I wanted to call your attention to a recently completed report by Matthew White, entitled Calling Forth the Legacy of Jacob Francis: The Revolutionary Road to the Civil Rights Movement, which was prepared for the Friends of Washington Crossing Park (for whom I work part-time as a historical interpreter) with support from the National Park Service African American Civil Rights Grant Program. Depending on your point of view, I suppose White’s research about who ferried Washington’s army across the Delaware River on Christmas night 1776 has yielded a long-overdue exercise in myth-busting or (historiographically speaking) a sacrilegious tampering with what had been largely regarded as accepted fact for a couple of centuries. I’m speaking of the traditional historical interpretation that emphasizes the role of Colonel John Glover’s 14th Massachusetts Regiment (popularly known as the Marbleheaders) in transporting the Patriot troops across the river to attack the Hessian brigade occupying Trenton.

White points to the fact that Washington’s 1776 Christmas Day orders governing the Delaware crossing detailed various army units to perform specific tasks, especially those that had to travel to the crossing site at McConkey’s Ferry, and that neither Glover nor his Marblehead regiment were detailed to go to that site to oversee and undertake the ferrying operation. Implicit in the orders, White notes, is that the people who were actually going to manage the operation were already there. He contrasts this with the East River crossing from Brooklyn Heights to Manhattan Island on August 29-30, 1776, when Glover’s regiment was detailed to do boat duty, for which there is a substantial documentary record supporting the involvement of these soldiers. “For the evacuation of Long Island,” he writes, “there are orders, dozens of descriptions in journals and letters, and multiple pension accounts,” but “there is not one piece of evidence in any form that even implicitly suggests they were detailed to ferry” the troops on Christmas night.
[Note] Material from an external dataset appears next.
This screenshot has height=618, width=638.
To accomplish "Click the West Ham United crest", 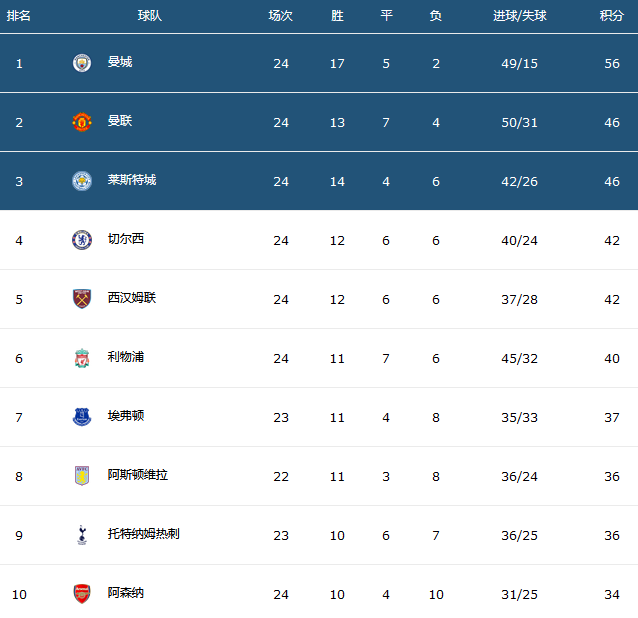I will tap(82, 299).
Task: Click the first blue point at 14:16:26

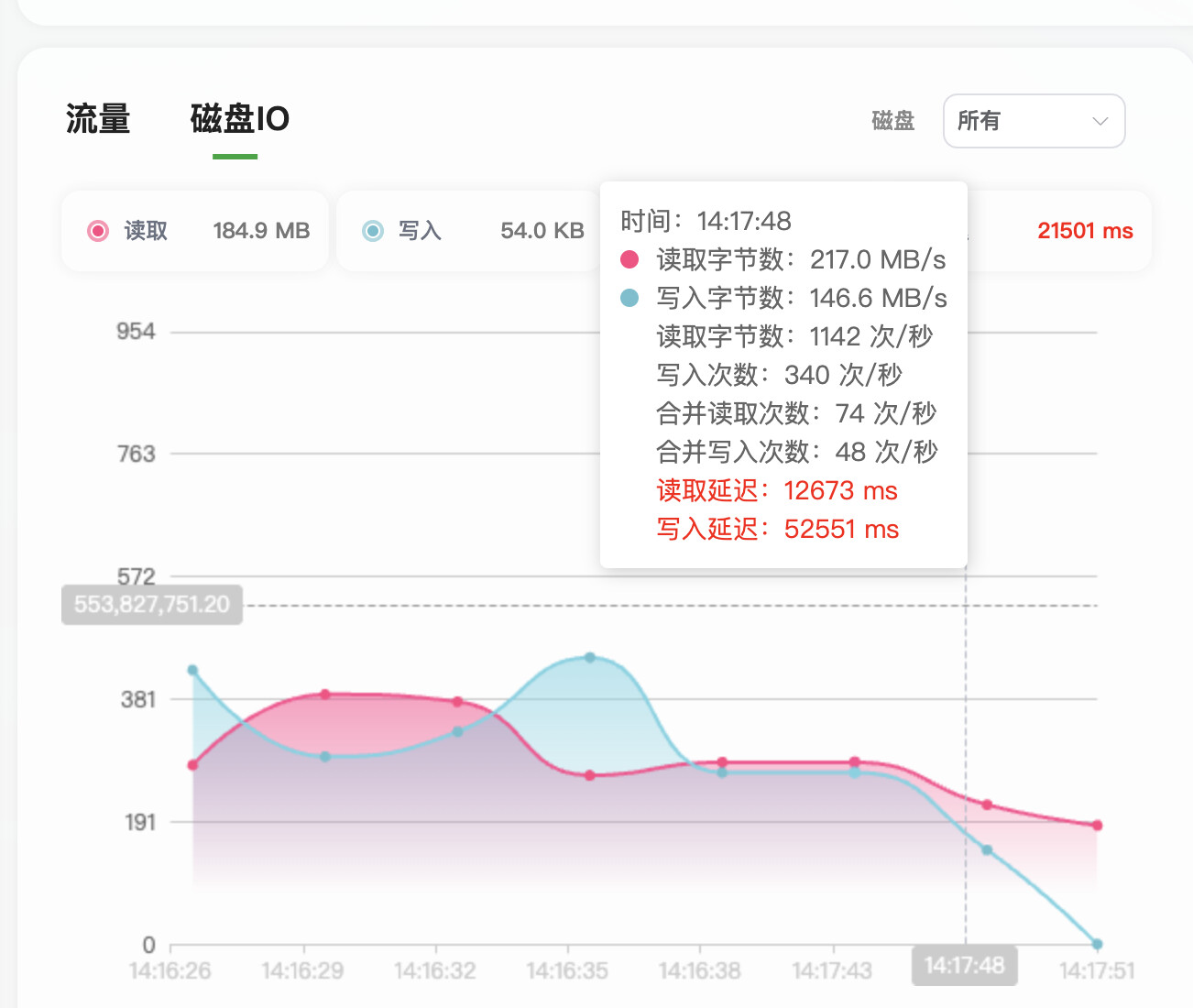Action: point(192,671)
Despite the plethora of primary source references to Glover and the accomplishments of his regiment overall, there is no reference to such activity by those Massachusetts Continentals on December 25-26, 1776 in army orders, letters, journals, petitions, memoirs, family reminiscences, or pension depositions. Also noteworthy is that, according to White, evidence supplied by tax lists, wills, probate records, runaway ads, reminiscences, and letters strongly suggests that at least some of those who did convey Washington’s troops across the Delaware were enslaved people of color.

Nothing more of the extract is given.